A large majority of BCR 12 ON is forested (75%, see Table 1), and 85% of the productive forest is owned and managed by the Crown under the Crown Forest Sustainability Act (Government of Ontario 1994). The Act legally requires that Crown forest in Ontario be managed to conserve healthy, diverse and productive forests and their associated ecological processes and biological diversity (Pearce 2011). Management guidelines address harvest practices from a local to a landscape level, including consideration of everything from retention of individual wildlife trees to the distribution of age classes across a landscape. In recent years, management guidelines have been devised to emulate natural disturbance patterns and maintain forest attributes within a Simulated (or estimated) Range of Natural Variation (SRNV). The rigorous, science-based approach to forest management in BCR 12 ON is a dominant vehicle for conservation of birds in the region.

Conservation of migratory birds must occur throughout the annual life cycle and across the range.
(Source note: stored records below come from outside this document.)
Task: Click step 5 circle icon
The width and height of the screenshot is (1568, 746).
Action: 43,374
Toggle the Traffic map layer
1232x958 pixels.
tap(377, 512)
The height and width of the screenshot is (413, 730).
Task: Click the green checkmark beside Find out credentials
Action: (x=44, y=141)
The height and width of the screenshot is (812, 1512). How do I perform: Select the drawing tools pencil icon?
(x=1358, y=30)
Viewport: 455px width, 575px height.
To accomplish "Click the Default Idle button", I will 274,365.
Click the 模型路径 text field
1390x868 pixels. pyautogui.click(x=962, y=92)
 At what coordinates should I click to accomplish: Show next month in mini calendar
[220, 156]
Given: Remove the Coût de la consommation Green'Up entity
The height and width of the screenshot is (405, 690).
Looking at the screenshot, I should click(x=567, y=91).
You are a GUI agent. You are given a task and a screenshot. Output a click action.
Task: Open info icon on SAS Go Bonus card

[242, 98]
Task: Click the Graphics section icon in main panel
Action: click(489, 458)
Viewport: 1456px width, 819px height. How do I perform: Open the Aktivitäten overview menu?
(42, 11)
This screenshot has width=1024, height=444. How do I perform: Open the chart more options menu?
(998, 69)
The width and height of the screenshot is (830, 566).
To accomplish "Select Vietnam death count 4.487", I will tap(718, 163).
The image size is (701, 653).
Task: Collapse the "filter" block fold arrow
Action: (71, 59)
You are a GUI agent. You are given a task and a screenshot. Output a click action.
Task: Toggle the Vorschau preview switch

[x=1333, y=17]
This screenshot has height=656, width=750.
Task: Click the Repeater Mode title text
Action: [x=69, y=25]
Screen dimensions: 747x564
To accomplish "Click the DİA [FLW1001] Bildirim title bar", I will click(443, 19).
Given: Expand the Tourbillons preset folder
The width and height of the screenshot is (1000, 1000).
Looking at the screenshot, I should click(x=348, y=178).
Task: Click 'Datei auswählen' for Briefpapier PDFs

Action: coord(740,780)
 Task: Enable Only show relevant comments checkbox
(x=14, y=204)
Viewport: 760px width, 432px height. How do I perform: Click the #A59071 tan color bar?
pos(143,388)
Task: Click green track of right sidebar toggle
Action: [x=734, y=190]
For the many long-distance migrants breeding in or passing through BCR 12 ON, conservation may only be achieved through cooperation on a hemispheric scale. Identifying key conservation priorities at this scale can be challenging, but preliminary assessments of threats throughout the annual cycle are provided in this strategy.

The goal of this strategy is to further the conservation of all birds in BCR 12 ON, and maintain or restore populations to target levels. Recent decades have already seen significant progress towards bird conservation through effective forest management planning, stewardship programs, development and adoption of BMPs, municipal and provincial land use plans, the strategic protection of lands by environmental non-government organizations, and the efforts of partnerships such as the Eastern Habitat Joint Venture. Building on past achievements and strengthening partnerships are key goals of this strategy. Indeed, implementation of the actions suggested here could only be accomplished through a broad partnership of governments, industry and other stakeholders pursuing a common goal of biodiversity conservation in BCR 12 ON.